Researchers design expressive android that can convey emotions

The RIKEN Guardian Robot Project showcase their newest project to create an expressive android that can convey the six basic emotions through facial expressions.

Researchers from the RIKEN Guardian Robot Project in Japan have made an expressive android child named Nikola that successfully conveys six basic emotions.

A new study, published in Frontiers in Psychology, tested how well people could identify six different facial expressions—happiness, sadness, fear, anger, surprise, and disgust—which were generated by moving ‘muscles’ in Nikola the android’s face. This is the first time that the quality of android-expressed emotion has been tested and verified for these six emotions.

Nikola the expressive android child

Rosie the robot maid was considered science fiction when she debuted on the Jetson’s cartoon over 50 years ago. Although the reality of the helpful robot is currently more science and less fiction, many challenges remain that need to be met, including the ability to detect and express emotions. The recent study led by Wataru Sato from the RIKEN Guardian Robot Project focused on building a humanoid robot, or android, that can use its face to express a variety of emotions. The result is Nikola, an android head that looks like a hairless boy.

Inside Nikola’s face are 29 pneumatic actuators that control the movements of artificial muscles. Another 6 actuators control the head and eyeball movements. Pneumatic actuators are controlled by air pressure, making the movements silent and smooth. The team placed the actuators based on the Facial Action Coding System (FACS), which has been used extensively to study facial expressions. Past research has identified numerous facial action units—such as ‘cheek raiser’ and ‘lip pucker’—that comprise typical emotions such as happiness or disgust, and the researchers incorporated these action units in Nikola’s design.

The study of emotions in AI

Typically, studies of emotions, especially how people react to emotions in AI, can be challenging. It is difficult to conduct a properly controlled experiment with live people interacting, although, looking at photos or videos of people is less natural, and reactions are not the same.

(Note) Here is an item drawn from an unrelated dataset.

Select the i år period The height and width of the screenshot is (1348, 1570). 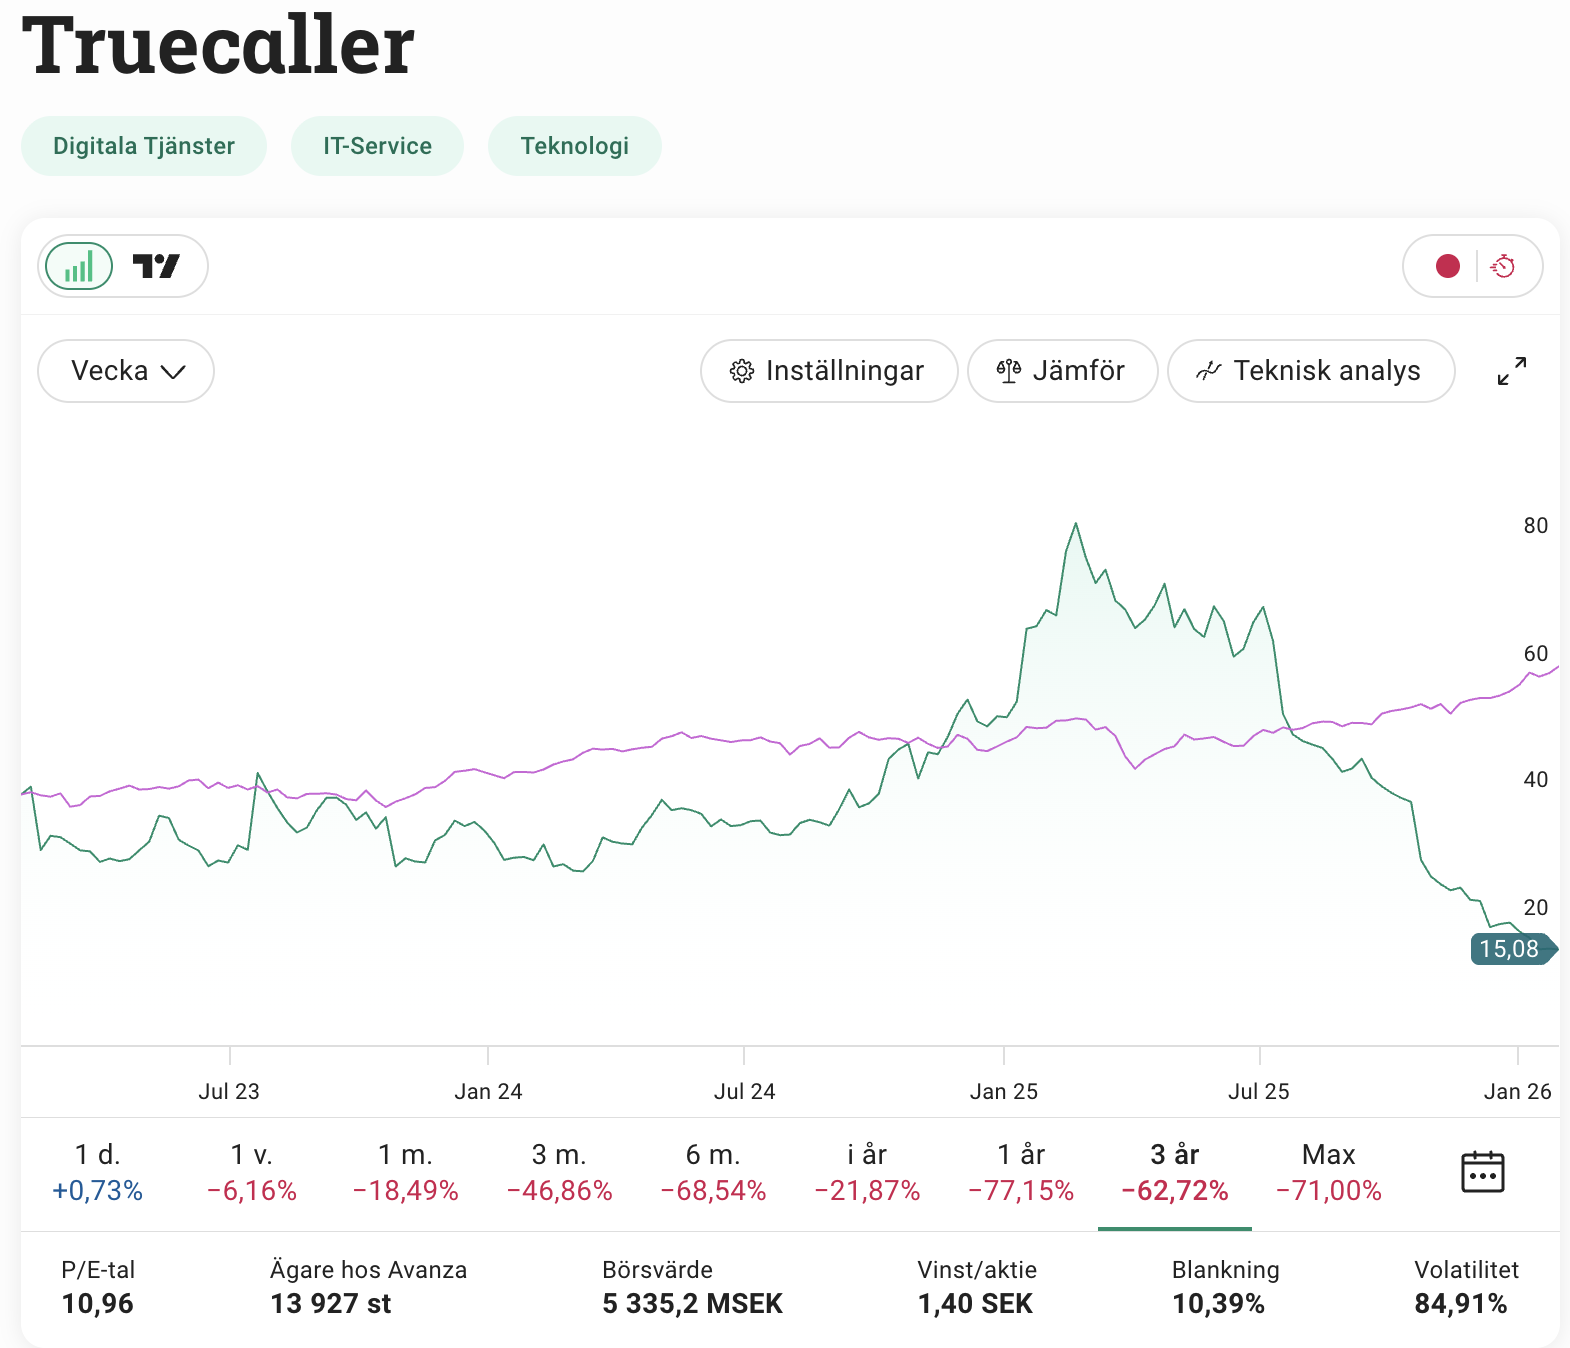[867, 1172]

“The hope is that with androids like Nikola, we can have our cake and eat it too,” explained Sato. “We can control every aspect of Nikola’s behaviour, and at the same time study live interactions.” The first step was to see if Nikola’s facial expressions were understandable.

A person certified in FACS scoring was able to identify each facial action unit, indicating that Nikola’s facial movements accurately resemble those of a real human. A second test showed that everyday people could recognise the six prototypical emotions—happiness, sadness, fear, anger, surprise, and disgust—in Nikola’s face, albeit to varying accuracies. This is because Nikola’s silicone skin is less elastic than real human skin and cannot form wrinkles very well. Thus, emotions like disgust were harder to identify because the action unit for nose wrinkling could not be included.

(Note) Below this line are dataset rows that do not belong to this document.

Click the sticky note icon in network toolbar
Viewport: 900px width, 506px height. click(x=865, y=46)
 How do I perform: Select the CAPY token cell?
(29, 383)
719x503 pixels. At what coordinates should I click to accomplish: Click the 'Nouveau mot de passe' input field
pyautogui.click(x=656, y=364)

Guardian robot project results

“In the short term, androids such as Nikola can be important research tools for social psychology or even social neuroscience,” added Sato. “Compared with human confederates, androids are good at controlling behaviours and can facilitate a rigorous and empirical investigation of human social interactions.”

As an example, the researchers asked people to rate how natural Nikola’s emotions are as the speed of his facial movements were systematically controlled. They researchers discovered that the most natural speed was slower for some emotions, like sadness, than it was for others, such as surprise.

While Nikola is still without a body, the ultimate objective of the Guardian Robot Project is to build an android that can assist people, particularly those which physical needs who might live alone. “Androids that can emotionally communicate with us will be useful in a wide range of real-life situations, such as caring for older people, and can promote human wellbeing,” concluded Sato.